## Task set
1. Transcribe the capsule-disk description from "Turning now to" to "to the stationary suction ring 5.".
2. Using the capsule-disk description, answer each of the following:
(a) What shape is the cross section of the grooves in the underside of the upper disk?
(b) What applies suction to the vacuum channel of the suction ring?
(c) What is the funnel attached to?

The centrifugal feed results in low impact/stress on the capsules, which allows a high speed feed without causing damage to the capsules.

Turning now to a more detailed description of the components of the disk 4, as shown in the exploded perspective view of FIG. 3, disk 4 includes an upper plate in the form of disk 10 and a lower plate in the form of disk 11. The upper and lower disks 10, 11 are fixed to one another, for example with bolts, and in use rotate together with respect to the stationary suction ring 5.

Referring to FIG. 5, which shows an underneath view of upper disk 10, a plurality of radially extending grooves 12 having a u-shaped cross section are formed in the underside of the upper disk 10. These grooves 12 form the sidewalls and ceiling of the enclosed channels 9. The floor of each enclosed channel 9 is defined by the planar upper surface of the lower disk 11, which is shown in an upright position in FIG. 6. As shown in FIG. 6, the lower disk 11 has a plurality of holes 13 near its outer periphery, which are circumferentially spaced so that a hole is provided in the floor of each channel 9 so as to form a capsule outlet 13.

As shown in FIG. 6 the lower disk 11 includes a capsule guide in the form of raised disk 14, which forms the base of the input member 6 and acts to guide capsules from the input member 6 to the channels 9. The raised disk 14 has a smaller diameter than the lower disk 11. The raised disk 14 has a central depressed region 15 shaped to form a smooth curved surface for receiving capsules. The inlet grooves 7 extend radially outwardly from the central region 15 and in use, capsules received into the depressed region are urged by centrifugal forces towards the entrances 8 at the periphery of the disk 14, guided by the inlet grooves 7. Capsules received between the inlet grooves 7 eventually fall into the inlet grooves when a gap appears in the flow of capsules through the inlet grooves.

As shown in FIG. 3 and FIG. 4, the input member 6 further comprises a funnel 16 attached to the upper disk 10 for directing capsules to the capsule guide 14. The funnel 16 may be attached to the upper disk with bolts (not shown), or alternatively the funnel 16 and the upper disk 10 may be formed in one piece.

The entrances 8 are each dimensioned to only permit entry of a single capsule at a time and the channels 9 are dimensioned so that only a single row of capsules can move along each channel 9. Thus, once they enter the entrances 8, the capsules move along the channels 9 inside the disk 4 in single file rows until they reach the capsule outlets 13.

FIG. 7 shows the underside of the stationary suction ring 5. In use, a vacuum pump (not shown) applies suction to a vacuum channel 17 of the suction ring 5, which thus acts as an intake region of the suction mechanism. Referring to FIG. 7, channel 17 follows a circular arc 18 of a first radius around the ring. As shown, the channel 17 deviates from the circular path 18 at point 17a and turns radially inwardly before turning again to form a short circular arc 19 of a second radius less than the first radius. The vacuum channel 17 then turns again back out of the circular arc 19 and into arc 18. Thus, the vacuum channel 17 comprises a first circular arc region 18 of first radius, and a second circular arc region 19 of a different radius. As shown in FIG. 7, the deviation of the channel 17 defines a gap 20 in the circular arc 18, which acts as a vacuum relief region 20 as will be described in more detail below. The vacuum relief region 20 is illustrated in FIG. 8 with dotted lines.

## Dataset extract
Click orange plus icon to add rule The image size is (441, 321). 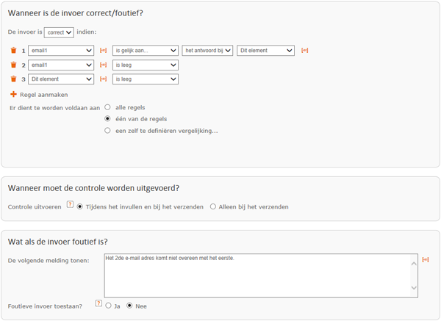pyautogui.click(x=13, y=94)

## The solutions
1.
Turning now to a more detailed description of the components of the disk 4, as shown in the exploded perspective view of FIG. 3, disk 4 includes an upper plate in the form of disk 10 and a lower plate in the form of disk 11. The upper and lower disks 10, 11 are fixed to one another, for example with bolts, and in use rotate together with respect to the stationary suction ring 5.

2.
(a) U-shaped.
(b) A vacuum pump.
(c) The upper disk (disk 10).